Królowa Pokoju wspiera nas na tej drodze i zapewnia: "Ja jestem z wami i oręduję u mojego Syna za każdym z was.." Nie jesteśmy osamotnieni, nie jesteśmy sierotami. Każde odwiedzenie cmentarza daje nam duchową pociechę i zachętę, aby się nie zniechęcać i nie ustawać w drodze, gdyż życie, które rozpoczęliśmy na tej ziemi nigdy się nie kończy lecz tylko się zmienia.
W tym miesiącu będziemy modlić się w następujących intencjach:

1. O dar wytrwałej modlitwy sercem dla wszystkich pielgrzymów odwiedzających Medziugorje, zwłaszcza o praktykowanie codziennej modlitwy różańcowej w rodzinach, parafiach i we wspólnotach.

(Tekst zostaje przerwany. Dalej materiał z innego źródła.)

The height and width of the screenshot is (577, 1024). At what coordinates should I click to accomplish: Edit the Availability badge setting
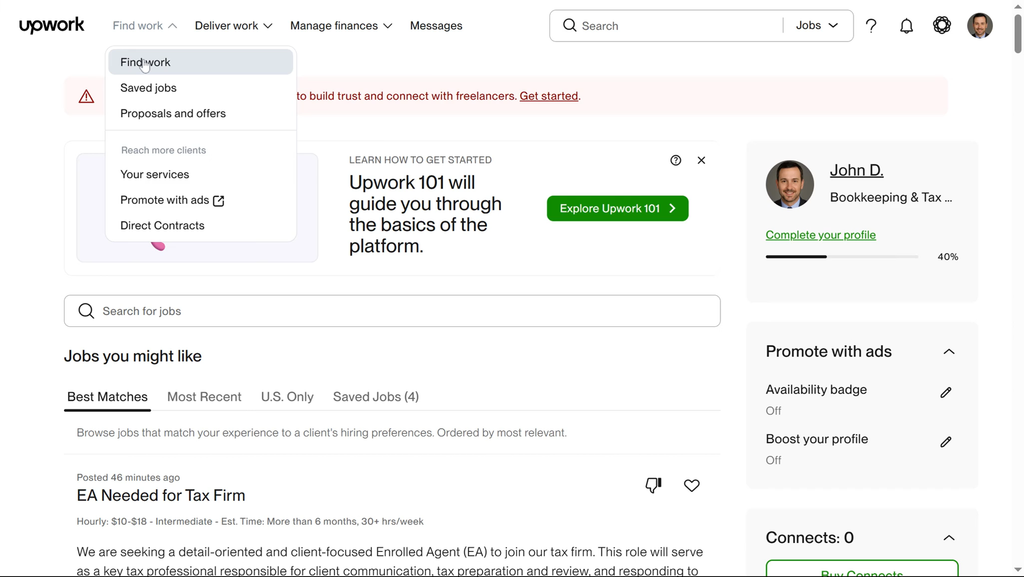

2. Za młodzież, aby porzucając fałszywych nauczycieli, idoli i ich styl życia, odkryła piękno życia świętych i starała się pójść w ich ślady.
3. Za parafię Medziugorje, widzących i ich rodziny, aby zawsze pozostały wierne Maryi, a swoim życiem dawały przykład dla poszukujących Boga, prawdy, miłości, wiary i pokoju.